7−3:朝の時間を大切にする。それは体内時計のリセットのため
人間には「体内時計」が備わっていることは誰しも知っているところと思いますが、体内時計は24時間で1周しているわけでないことに注意が必要です。
体内時計の周期は24時間より少し長いので、私たちの社会生活に合わせてリセットしてあげる必要があります。
そのために必要なこととは、「朝日を浴びたり、朝食をきちんと食べること」です。
交感神経や副交感神経も体内時計に合わせて機能していくので、この「リセット」はとても大切です。
8:最後に。ケアプランに書き切れない詳細な内容は「介護手順書」などに記載する
最後に、お年寄りは若い人に比べると運動量も少なく、複数の薬を服用していることが一般的です。
そのため、それらの薬の副作用で便秘になっている可能性もあるかもしれません。
事実、薬の副作用を確認すると「便秘」が出てくることが多々あります。
また「若い頃から便秘薬を飲み続けている。それを飲まないと出ない」と言われる方もいらっしゃいます。

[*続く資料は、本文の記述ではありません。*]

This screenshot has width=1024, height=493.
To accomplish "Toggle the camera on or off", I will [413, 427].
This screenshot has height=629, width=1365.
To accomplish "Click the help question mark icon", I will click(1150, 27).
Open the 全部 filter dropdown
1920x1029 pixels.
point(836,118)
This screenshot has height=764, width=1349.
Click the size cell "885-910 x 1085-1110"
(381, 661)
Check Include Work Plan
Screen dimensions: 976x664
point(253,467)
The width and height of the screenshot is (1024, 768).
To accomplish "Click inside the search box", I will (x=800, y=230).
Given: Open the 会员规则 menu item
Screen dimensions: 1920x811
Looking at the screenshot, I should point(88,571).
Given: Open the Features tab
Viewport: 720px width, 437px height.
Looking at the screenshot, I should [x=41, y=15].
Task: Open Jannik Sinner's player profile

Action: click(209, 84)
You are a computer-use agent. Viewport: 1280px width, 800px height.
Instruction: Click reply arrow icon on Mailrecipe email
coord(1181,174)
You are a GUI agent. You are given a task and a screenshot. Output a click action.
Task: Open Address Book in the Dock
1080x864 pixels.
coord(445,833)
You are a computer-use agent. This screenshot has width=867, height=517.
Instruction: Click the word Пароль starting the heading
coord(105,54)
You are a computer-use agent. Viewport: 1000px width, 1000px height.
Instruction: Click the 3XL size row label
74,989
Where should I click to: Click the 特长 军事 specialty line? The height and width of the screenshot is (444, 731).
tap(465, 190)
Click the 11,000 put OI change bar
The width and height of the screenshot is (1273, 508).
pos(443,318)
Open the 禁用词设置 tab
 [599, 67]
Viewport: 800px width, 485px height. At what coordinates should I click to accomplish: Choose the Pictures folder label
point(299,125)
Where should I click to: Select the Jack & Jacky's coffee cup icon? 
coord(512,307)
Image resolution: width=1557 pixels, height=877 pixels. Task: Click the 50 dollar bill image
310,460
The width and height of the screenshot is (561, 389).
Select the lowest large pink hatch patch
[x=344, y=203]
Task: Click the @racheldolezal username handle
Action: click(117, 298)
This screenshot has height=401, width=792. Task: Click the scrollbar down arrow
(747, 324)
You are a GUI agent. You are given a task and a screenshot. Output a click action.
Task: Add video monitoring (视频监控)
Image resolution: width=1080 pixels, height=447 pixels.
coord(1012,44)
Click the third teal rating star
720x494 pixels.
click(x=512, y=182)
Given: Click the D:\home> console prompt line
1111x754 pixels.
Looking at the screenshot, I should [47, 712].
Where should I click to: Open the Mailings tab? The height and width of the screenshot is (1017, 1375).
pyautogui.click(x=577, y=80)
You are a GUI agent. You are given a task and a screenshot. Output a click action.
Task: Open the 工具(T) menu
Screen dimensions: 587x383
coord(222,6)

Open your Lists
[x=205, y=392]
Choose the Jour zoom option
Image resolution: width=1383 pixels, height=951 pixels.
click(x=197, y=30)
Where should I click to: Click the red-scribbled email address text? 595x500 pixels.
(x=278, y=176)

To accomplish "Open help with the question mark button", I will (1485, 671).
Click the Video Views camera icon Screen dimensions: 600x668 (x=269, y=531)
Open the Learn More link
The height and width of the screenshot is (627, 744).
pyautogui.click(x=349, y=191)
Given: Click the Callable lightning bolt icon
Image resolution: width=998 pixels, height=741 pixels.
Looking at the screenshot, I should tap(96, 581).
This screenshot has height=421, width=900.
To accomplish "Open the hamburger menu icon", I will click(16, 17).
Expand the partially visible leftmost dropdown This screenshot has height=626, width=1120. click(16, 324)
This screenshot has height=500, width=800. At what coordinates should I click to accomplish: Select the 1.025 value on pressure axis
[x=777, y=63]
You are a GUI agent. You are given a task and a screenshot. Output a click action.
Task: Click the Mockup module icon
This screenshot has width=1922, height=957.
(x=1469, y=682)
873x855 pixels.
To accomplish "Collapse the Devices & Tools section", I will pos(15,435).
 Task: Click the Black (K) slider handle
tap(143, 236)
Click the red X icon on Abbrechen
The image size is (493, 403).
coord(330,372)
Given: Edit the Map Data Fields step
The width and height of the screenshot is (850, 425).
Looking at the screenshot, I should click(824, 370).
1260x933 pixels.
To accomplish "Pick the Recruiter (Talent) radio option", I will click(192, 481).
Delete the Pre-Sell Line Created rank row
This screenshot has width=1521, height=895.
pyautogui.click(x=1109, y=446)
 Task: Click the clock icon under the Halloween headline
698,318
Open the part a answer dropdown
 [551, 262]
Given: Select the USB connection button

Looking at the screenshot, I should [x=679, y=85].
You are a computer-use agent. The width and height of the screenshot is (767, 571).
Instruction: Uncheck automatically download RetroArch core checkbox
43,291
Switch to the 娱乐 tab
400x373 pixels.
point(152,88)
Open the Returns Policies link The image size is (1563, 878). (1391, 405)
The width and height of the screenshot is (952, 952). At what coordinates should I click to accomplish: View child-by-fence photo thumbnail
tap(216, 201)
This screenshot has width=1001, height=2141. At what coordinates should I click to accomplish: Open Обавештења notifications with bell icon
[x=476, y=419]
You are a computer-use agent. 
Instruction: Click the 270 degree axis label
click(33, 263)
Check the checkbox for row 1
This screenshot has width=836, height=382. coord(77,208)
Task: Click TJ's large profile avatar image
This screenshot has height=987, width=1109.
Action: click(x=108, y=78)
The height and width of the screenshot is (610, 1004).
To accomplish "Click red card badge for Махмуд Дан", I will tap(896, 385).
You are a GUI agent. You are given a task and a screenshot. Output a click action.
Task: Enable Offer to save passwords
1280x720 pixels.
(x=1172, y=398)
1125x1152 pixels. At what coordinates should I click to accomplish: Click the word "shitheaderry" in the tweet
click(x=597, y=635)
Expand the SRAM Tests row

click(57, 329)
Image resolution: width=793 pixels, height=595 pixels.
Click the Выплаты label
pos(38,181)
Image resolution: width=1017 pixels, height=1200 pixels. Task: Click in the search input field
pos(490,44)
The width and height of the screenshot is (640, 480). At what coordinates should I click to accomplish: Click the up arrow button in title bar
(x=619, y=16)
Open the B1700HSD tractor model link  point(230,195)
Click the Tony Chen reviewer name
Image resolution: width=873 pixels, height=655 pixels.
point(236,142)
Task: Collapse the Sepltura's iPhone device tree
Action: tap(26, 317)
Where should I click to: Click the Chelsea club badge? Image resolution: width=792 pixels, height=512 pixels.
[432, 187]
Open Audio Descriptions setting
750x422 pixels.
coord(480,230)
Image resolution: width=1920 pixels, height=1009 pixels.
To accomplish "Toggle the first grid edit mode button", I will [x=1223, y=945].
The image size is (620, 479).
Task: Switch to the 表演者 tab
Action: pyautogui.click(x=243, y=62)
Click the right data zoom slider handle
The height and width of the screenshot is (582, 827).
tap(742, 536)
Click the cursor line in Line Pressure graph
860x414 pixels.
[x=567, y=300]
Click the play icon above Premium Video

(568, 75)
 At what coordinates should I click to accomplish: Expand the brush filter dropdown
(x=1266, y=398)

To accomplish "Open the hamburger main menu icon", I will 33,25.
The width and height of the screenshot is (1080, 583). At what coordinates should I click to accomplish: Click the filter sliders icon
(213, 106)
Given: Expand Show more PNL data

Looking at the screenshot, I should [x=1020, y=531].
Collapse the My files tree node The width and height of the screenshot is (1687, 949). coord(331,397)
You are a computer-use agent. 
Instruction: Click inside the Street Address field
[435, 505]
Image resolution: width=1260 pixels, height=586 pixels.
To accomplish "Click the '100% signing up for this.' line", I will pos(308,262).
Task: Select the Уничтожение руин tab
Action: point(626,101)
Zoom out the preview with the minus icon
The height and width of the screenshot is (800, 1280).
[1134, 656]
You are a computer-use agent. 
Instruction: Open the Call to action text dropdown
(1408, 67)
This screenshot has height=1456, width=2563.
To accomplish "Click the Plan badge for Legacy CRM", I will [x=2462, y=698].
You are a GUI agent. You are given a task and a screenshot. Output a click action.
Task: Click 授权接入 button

ケアマネジャーはそのことも踏まえて、ケアプランを作る必要があります。
しかし基本はこれまで述べてきたところになりますので、あくまでも基本を中心にしながら 医師と相談しつつ薬もうまく使っていくと「より良いケアプラン」になると思います。
ケアプランの中の「居宅サービス計画書(1)(2)」などに書けない便秘解消に向けた詳しい内容は各事業者が使用している「介護手順書」のような書式に書いてもOKだと思います。
各事業所の所長さんや上長の方に相談してください。
今回のお話はお年寄りの便秘解消だけでなく若い人にも応用が聞くところだと思います。
いつでも何度でも見返していただき、スッキリと毎日過ごしていただけると嬉しいです。